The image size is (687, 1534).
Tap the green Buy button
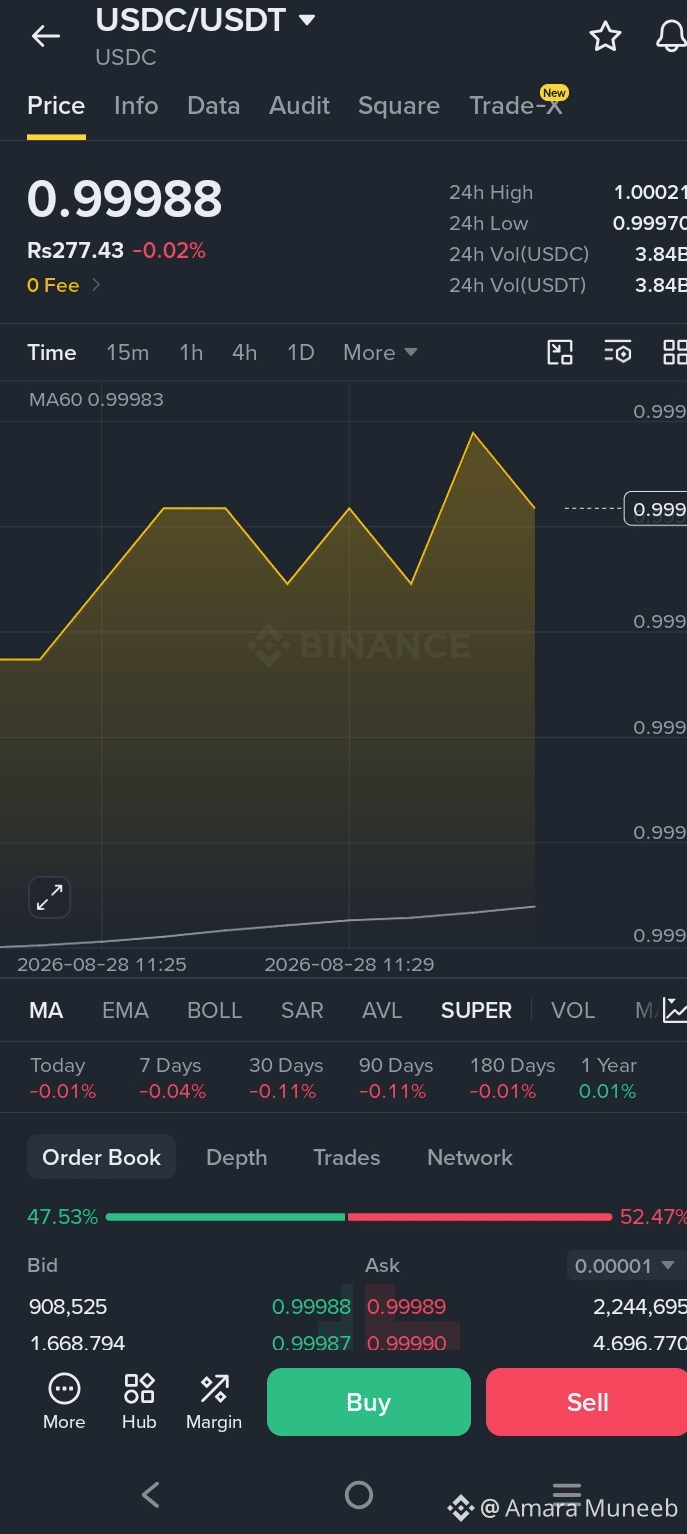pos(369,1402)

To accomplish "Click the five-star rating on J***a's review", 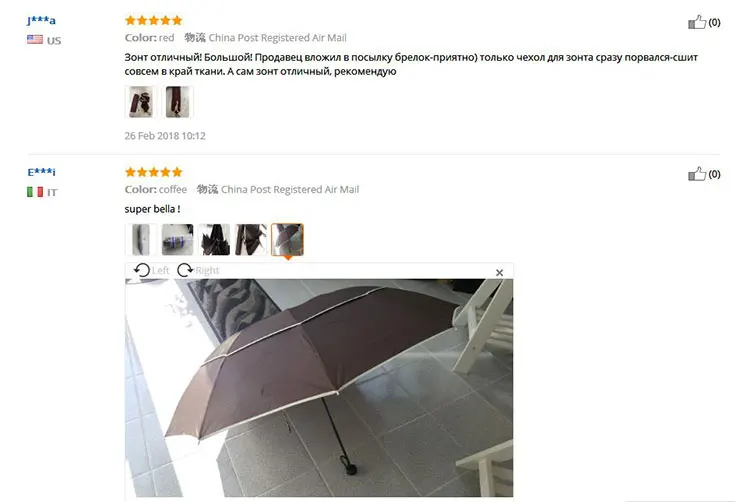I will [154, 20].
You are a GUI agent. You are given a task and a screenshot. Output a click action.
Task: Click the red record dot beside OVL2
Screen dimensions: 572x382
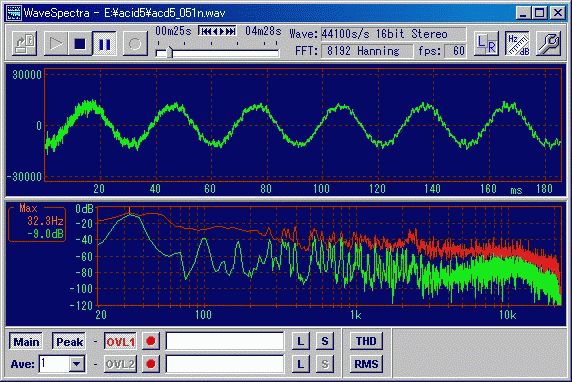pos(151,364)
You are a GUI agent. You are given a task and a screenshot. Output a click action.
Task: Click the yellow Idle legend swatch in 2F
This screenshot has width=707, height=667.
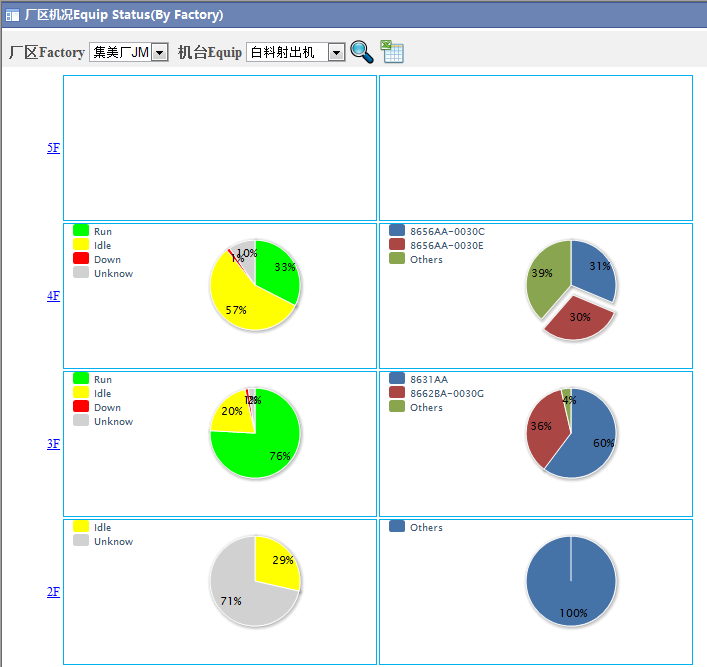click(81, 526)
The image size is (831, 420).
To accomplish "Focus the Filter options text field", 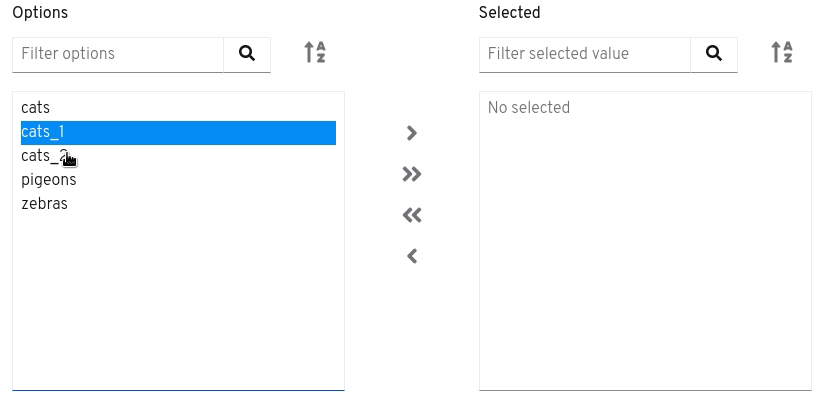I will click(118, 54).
====
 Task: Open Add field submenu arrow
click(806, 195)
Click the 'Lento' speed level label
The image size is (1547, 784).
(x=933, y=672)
====
▶ Brief:
What to print is the stretch of entries from the line with "Screen dimensions: 572x382" up to and including the line with "The image size is (831, 420).". Please print it exactly and leave out the pictures.

▶ Task solution:
Screen dimensions: 572x382
pos(151,364)
You are a GUI agent. You are given a task and a screenshot. Output a click action.
Task: Click the yellow Idle legend swatch in 2F
This screenshot has width=707, height=667.
click(81, 526)
The image size is (831, 420).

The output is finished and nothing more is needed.